• **Work to complete**:
Count how many lines in the records below contain the string "click", and reply with the number alone.

• **Input rows**:
[start]
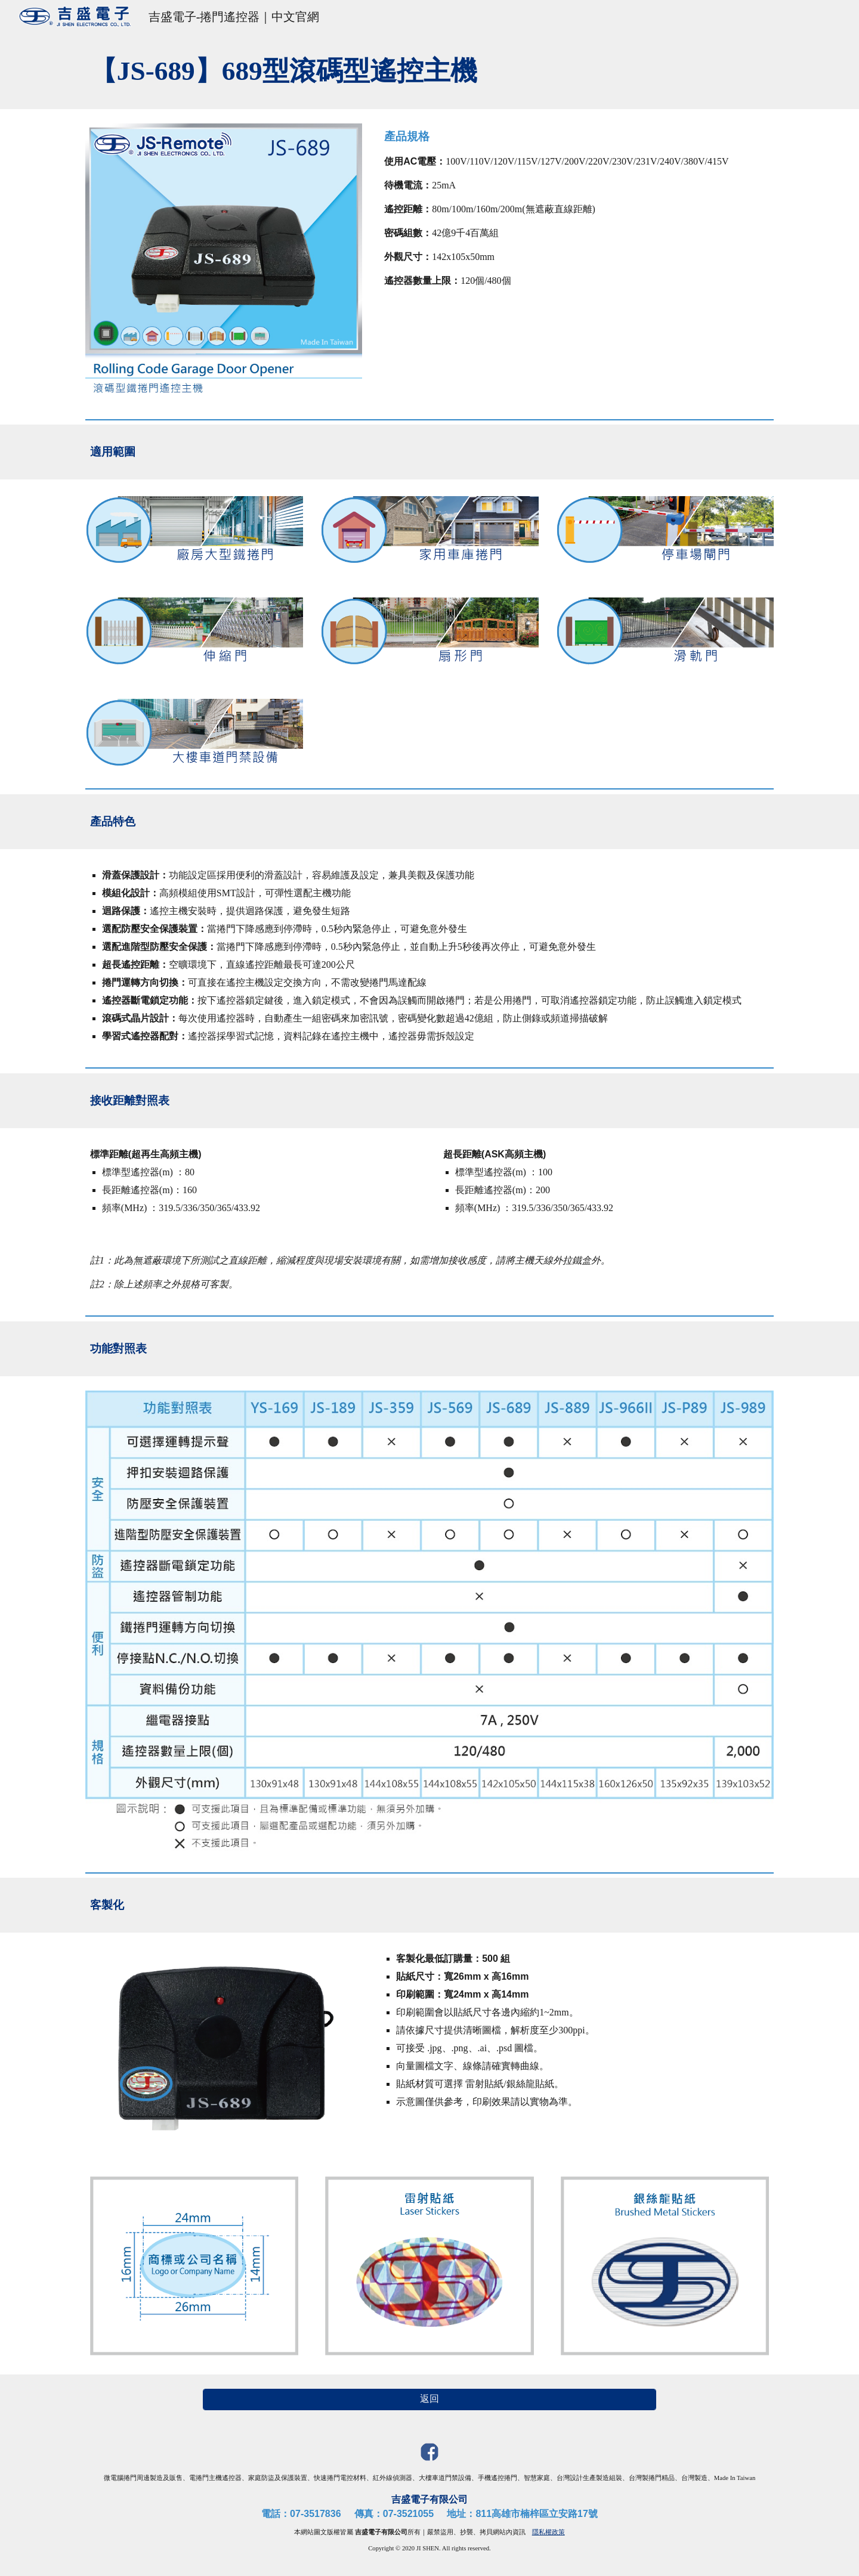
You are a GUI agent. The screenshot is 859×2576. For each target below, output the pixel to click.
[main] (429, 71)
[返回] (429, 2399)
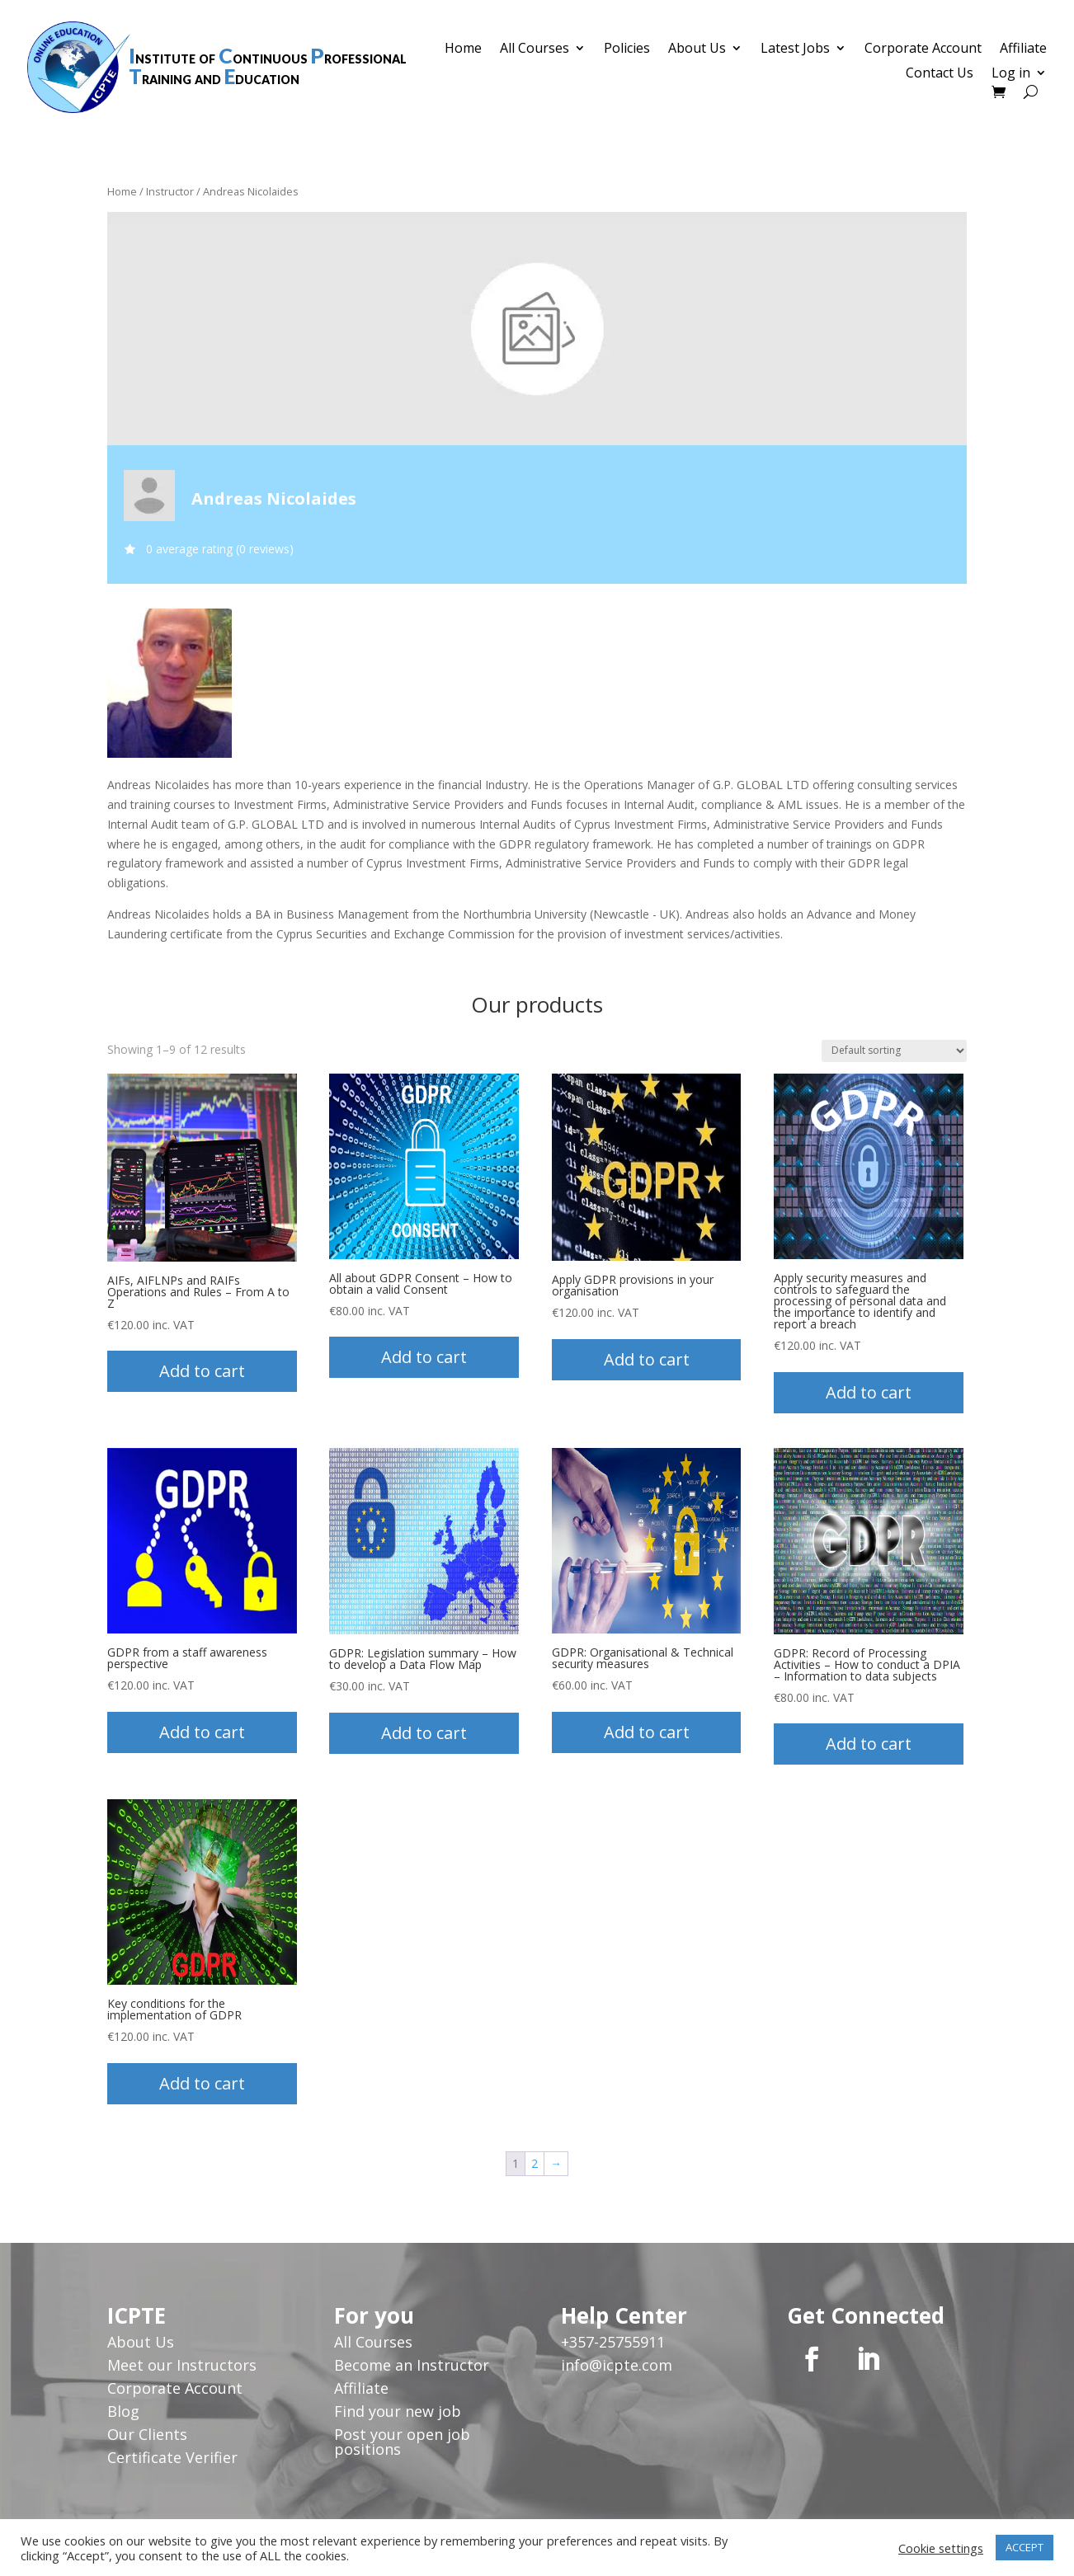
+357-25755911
[end]
[start]
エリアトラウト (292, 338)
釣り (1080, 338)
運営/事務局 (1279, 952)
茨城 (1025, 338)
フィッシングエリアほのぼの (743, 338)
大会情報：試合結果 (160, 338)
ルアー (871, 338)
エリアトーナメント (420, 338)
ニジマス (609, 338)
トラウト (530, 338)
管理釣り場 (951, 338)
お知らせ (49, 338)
[end]
[start]
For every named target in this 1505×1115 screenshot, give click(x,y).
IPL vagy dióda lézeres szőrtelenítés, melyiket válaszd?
[end]
• **Output**:
2